Sunday, December 24, 2017

Exploring the Trump Administration's Statement on Jerusalem


Huffington Post Columnist
Micah Halpern
will be speak on

Jerusalem: 
Political Football or Eternal Capital


at the Old Broadway Synagogue
 on Shabbos Parashas Vayechi 
 (December 30, 2017) at kiddush. 

Please Join Us!

The Old Broadway Synagogue is located at 15 Old Broadway, which is half a block east of Broadway between 125th and 126th streets.

Micah D. Halpern is a columnist and a social and political commentator. He is a dynamic speaker who specializes in analyzing world events and evaluating their relevance for and impact upon Jewish communities at home and in Israel.

Halpern’s most recent book THUGS spent time on Amazon’s list of bestselling books, he is also the author of What You Need to Know About: Terror. He maintains The Micah Report www.micahhalpern.com, a daily commentary offering perspective and insight on important national and international issues. His range of subject matter is broad. Micah Halpern is also an expert on kosher wines - he reviews them, speaks about them and enjoys them.

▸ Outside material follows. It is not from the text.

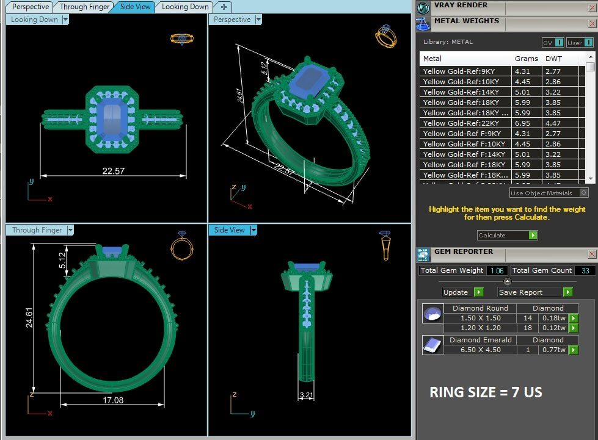Select the Diamond Emerald gem thumbnail
The image size is (598, 440).
point(431,345)
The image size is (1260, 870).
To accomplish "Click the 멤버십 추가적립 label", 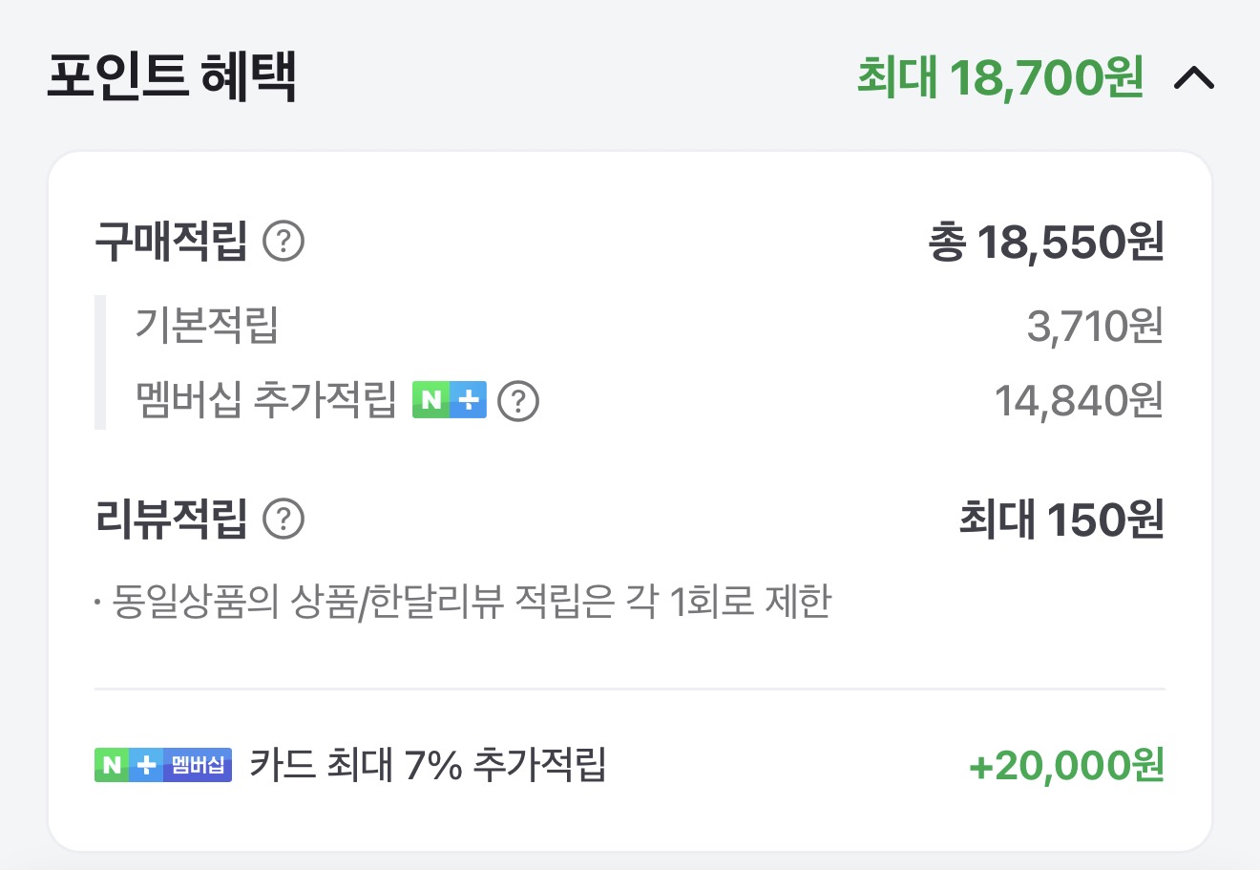I will (x=265, y=400).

His voice is recognized by listeners to talk radio across America and to his weekly feature, A Safer World, on USA Radio Network and his daily 1 minute feature I’ve Been Thinking on Town Square Radio Network.

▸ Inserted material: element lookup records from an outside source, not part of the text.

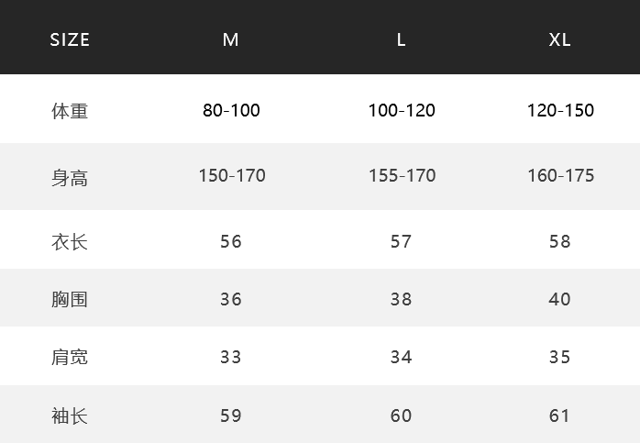This screenshot has width=640, height=443.
Task: Click the 120-150 weight value
Action: 560,110
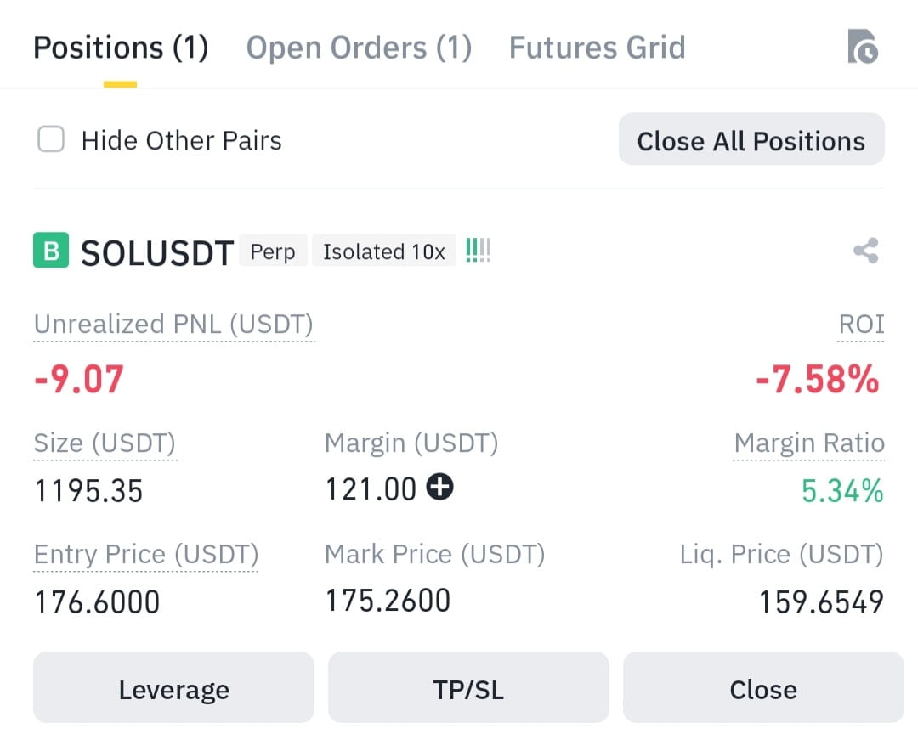Show Unrealized PNL (USDT) explanation
Viewport: 918px width, 751px height.
tap(174, 325)
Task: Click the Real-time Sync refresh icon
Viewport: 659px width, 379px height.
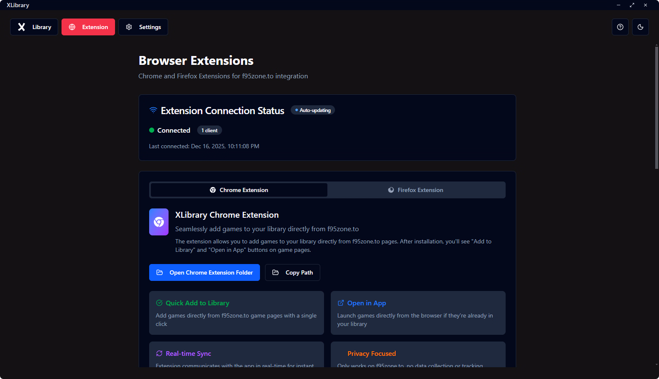Action: [x=159, y=353]
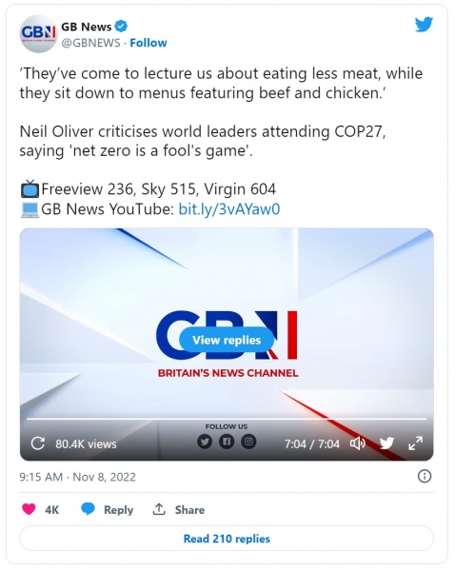This screenshot has width=455, height=571.
Task: Open the GB News profile avatar
Action: click(x=38, y=33)
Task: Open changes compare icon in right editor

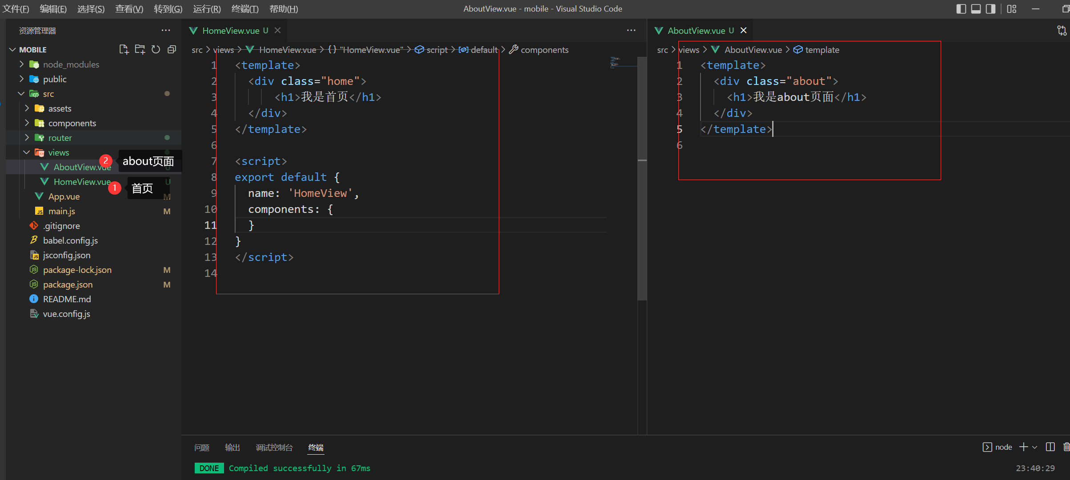Action: click(1062, 30)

His face is familiar to viewers on CBS, FOX, MSNBC and to those who watch documentaries on PBS, The Learning Channel, The History Channel, Discovery the Food Network. Micah is a regular commentator on Shalom TV. Following 9-11 he was the CBS-2 commentator on terror. On 9-11, 2003 he was the guest expert on ABC's The View.

Halpern, a syndicated columnist, is also a well-known social and political commentator, educator, and historian. He lectures frequently, both in the United States and Israel, on issues relating to terror, foreign affairs, Israel and the Middle East, as well as wine history, and popular culture. In 1997, Micah Halpern was appointed Israel columnist for America OnLine and continues, until today, to write a weekly, now syndicated, column on foreign affairs, the Middle East and terror.

Micah taught at Yale University and was a long-standing educator with Young Judaea. He has also taught at Brandeis University and the Hebrew University of Jerusalem. Halpern continues to lecture to student groups in the fields of political terror and world terrorism, Middle East dynamics, Jewish history, Holocaust, Zionism and Israeli society and politics.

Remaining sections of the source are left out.